● PROBLEMS TO WORK ON
A - Decide whether each statement below agrees with the page on 3D-aware conditional image synthesis, answering yes or no and quoting the words that settle it: (i) the model can take an edge map as input; (ii) the model needs multi-view images to learn its 3D representations; (iii) the model gives every 3D point a semantic label along with color and density.
B - Carry the page on 3D-aware conditional image synthesis forward, picking up right after its final sentence.

● TEXT SEGMENT
+---+

3D-aware Conditional Image Synthesis

Kangle Deng    Gengshan Yang    Deva Ramanan    Jun-Yan Zhu

Carnegie Mellon University   

In CVPR 2023

Paper | GitHub

Abstract

We propose a 3D-aware conditional generative model for controllable photorealistic image synthesis. Given a 2D label map, such as a segmentation or edge map, our model synthesizes a photo from different viewpoints. Existing approaches fail to either synthesize images based on a conditional input or suffer from noticeable viewpoint inconsistency. Moreover, many of them lack explicit user control of 3D geometry. To tackle the aforementioned challenges, we integrate 3D representations with conditional generative modeling, i.e., enabling controllable high-resolution 3D-aware rendering by conditioning on user inputs. Our model learns to assign a semantic label to every 3D point in addition to color and density, which enables us to render the image and pixel-aligned label map simultaneously. By interactive editing of label maps projected onto user-specified viewpoints, our system can be used as a tool for 3D editing of generated content. Finally, we show that such 3D representations can be learned from widely-available monocular images and label map pairs.

+---+

● LISTED RECORDS
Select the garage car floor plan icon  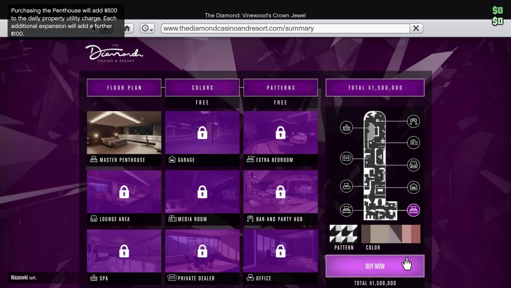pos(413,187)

+---+

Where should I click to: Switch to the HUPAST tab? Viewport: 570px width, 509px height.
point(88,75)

+---+

● TASK-BY-TASK RESULTS
A -
(i) Yes: "Given a 2D label map, such as a segmentation or edge map, our model synthesizes a photo from different viewpoints."
(ii) No: "such 3D representations can be learned from widely-available monocular images and label map pairs."
(iii) Yes: "Our model learns to assign a semantic label to every 3D point in addition to color and density"

B -
Summary Video ( MP4 link )




Seg2Face Visual Results ( More results )

Input Segmentation Map

Generated Images

Generated Segmentation Map

Semantic Mesh



Seg2Cat Visual Results ( More results )

Input Segmentation Map

Generated Images

Generated Segmentation Map

Semantic Mesh



Edge2Cat Visual Results ( More results )

Input Edge Map

Generated Images

Generated Edge Map

Semantic Mesh



Edge2Car Visual Results ( More results )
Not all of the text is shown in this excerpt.